#### Text provided
★ ★ ★

China’s increasing influence in Myanmar’s civil war
Analysts warn that Beijing is gaining leverage in Myanmar, backing the junta and no longer actively urging the regime to return the country to its democratic transition. This doesn't come without risks, however.
China has emerged as the most powerful outside force in Myanmar’s spiraling crisis, embracing the military regime just as the generals are losing control over swathes of the country while also building its clout over several ethnic armed groups on their joint borders.
Chinese Foreign Minister Qín Gāng 秦刚 made his first official tour to Myanmar last month, meeting the junta’s Senior General Min Aung Hlaing in Naypyidaw. Beijing also convened peace talks between ethnic resistance organizations (EROs) and the junta. The military’s proxy Union Solidarity and Development Party (USDP), meanwhile, visited Yunnan Province.

★ ★ ★

Stored data:
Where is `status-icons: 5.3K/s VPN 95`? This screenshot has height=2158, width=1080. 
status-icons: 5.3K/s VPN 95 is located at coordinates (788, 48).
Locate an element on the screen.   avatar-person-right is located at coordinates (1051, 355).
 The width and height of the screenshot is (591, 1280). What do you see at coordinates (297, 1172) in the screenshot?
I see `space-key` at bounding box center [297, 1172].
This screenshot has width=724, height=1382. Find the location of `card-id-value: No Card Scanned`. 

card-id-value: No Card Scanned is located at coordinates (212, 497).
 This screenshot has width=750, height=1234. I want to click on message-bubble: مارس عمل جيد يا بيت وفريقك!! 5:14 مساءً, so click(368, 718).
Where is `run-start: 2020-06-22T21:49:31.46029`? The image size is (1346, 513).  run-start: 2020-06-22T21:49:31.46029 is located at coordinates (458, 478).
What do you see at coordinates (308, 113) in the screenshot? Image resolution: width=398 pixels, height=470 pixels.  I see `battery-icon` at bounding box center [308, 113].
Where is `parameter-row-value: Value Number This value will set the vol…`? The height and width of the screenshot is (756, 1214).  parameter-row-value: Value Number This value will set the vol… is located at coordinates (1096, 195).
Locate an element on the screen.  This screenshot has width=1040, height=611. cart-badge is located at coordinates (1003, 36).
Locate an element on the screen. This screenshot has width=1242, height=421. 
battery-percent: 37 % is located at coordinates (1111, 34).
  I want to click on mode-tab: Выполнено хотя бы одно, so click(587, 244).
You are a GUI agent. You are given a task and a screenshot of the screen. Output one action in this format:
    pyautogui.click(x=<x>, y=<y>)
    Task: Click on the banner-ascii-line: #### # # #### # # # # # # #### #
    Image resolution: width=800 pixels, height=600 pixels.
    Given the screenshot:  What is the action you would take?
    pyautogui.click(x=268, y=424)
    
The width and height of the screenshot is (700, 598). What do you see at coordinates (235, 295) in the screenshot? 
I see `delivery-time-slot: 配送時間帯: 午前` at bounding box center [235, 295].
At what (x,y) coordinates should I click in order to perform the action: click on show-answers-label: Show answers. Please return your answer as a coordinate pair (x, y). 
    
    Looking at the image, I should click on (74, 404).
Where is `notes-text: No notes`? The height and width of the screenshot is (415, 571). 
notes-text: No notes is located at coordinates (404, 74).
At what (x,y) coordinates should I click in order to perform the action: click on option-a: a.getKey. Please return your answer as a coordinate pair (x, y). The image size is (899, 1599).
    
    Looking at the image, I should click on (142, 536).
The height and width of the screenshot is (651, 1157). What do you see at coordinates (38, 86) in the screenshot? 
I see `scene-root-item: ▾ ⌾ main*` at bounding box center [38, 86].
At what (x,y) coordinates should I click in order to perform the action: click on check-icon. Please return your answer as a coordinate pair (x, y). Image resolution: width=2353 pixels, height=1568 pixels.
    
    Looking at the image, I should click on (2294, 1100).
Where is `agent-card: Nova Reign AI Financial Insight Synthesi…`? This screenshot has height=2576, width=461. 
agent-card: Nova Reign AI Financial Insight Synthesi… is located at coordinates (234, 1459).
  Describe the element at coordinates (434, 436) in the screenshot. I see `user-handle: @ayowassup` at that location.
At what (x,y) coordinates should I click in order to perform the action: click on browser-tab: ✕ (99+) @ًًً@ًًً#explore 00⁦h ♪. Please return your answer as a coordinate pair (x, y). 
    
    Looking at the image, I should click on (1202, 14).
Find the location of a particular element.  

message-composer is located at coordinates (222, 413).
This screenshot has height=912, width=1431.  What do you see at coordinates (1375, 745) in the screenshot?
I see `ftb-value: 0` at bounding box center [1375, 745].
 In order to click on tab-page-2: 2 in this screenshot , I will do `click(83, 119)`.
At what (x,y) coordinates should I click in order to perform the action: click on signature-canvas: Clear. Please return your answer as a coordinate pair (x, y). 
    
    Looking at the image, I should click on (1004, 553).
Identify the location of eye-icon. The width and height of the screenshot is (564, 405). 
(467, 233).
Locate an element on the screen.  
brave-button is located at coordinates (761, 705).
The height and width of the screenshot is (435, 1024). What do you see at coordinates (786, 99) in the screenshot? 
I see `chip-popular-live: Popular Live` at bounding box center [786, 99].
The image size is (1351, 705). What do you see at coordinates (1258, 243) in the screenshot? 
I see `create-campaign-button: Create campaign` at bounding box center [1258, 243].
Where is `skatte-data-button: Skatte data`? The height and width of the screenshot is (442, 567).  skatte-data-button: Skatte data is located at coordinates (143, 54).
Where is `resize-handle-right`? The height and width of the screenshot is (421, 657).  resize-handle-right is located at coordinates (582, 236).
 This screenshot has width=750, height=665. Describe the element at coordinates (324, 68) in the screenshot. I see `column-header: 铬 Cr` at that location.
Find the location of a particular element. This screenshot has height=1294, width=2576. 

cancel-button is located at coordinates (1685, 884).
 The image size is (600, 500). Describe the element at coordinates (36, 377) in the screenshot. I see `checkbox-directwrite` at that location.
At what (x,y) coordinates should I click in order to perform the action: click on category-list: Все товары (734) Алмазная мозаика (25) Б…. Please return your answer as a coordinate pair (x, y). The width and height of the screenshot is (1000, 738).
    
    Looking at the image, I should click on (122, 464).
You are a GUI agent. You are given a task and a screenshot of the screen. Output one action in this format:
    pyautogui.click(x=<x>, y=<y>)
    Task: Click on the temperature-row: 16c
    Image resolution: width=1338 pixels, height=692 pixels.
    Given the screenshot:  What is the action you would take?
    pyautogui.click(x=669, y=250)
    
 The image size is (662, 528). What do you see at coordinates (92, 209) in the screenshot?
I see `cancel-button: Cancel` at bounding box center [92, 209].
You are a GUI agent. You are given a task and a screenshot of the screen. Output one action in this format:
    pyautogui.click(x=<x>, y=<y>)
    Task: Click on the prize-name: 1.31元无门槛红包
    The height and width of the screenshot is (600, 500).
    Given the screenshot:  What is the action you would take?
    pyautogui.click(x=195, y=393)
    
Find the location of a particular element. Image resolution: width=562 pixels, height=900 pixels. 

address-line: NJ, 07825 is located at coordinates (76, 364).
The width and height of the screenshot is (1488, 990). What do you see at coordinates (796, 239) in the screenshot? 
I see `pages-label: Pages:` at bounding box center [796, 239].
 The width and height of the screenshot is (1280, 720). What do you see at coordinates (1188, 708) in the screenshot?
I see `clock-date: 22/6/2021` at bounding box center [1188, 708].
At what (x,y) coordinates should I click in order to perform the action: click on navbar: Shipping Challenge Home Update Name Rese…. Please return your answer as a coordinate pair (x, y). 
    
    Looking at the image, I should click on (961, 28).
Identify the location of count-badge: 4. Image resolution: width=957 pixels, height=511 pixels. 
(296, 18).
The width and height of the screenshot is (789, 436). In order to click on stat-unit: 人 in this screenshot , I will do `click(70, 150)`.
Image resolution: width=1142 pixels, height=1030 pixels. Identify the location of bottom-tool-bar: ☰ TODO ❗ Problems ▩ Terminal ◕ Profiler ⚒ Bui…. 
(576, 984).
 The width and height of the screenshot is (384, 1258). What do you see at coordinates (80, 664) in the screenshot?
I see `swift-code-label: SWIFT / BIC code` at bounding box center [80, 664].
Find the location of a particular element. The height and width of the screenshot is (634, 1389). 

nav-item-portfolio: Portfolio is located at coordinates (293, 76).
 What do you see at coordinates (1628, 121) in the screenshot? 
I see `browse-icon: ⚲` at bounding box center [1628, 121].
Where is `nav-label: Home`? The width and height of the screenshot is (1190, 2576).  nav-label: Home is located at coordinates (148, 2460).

★ ★ ★

#### What is expected
Continue the article on China's role in Myanmar's civil war, picking up after its last sentence.

#### Output of the task
Analysts warn that Beijing has gained substantial leverage over Myanmar’s embattled regime and several armed actors along the porous borders. For more than two years, the junta has relied on Chinese and Russian fighter jets and arms to kill, airstrike, and gun down civilians and the resistance across the country.
In recent months, China has stopped actively urging the regime to return Myanmar to its democratic transition, or voicing support for detained leader Aung San Suu Kyi and her National League for Democracy (NLD) party. It has continued to cold-shoulder the underground National Unity Government (NUG), a parallel government set up by elected and ousted lawmakers primarily from the NLD.
This, however, is not without risks, experts and diplomats warn. The Burmese generals have effective control over less than half the country, according to some estimates, and efforts to bring them to the negotiating table with the ethnic armies have yet to produce results. Beijing’s support also shields the junta from international pressure to back down, and prolongs the civil war that puts Chinese strategic ambitions at risk.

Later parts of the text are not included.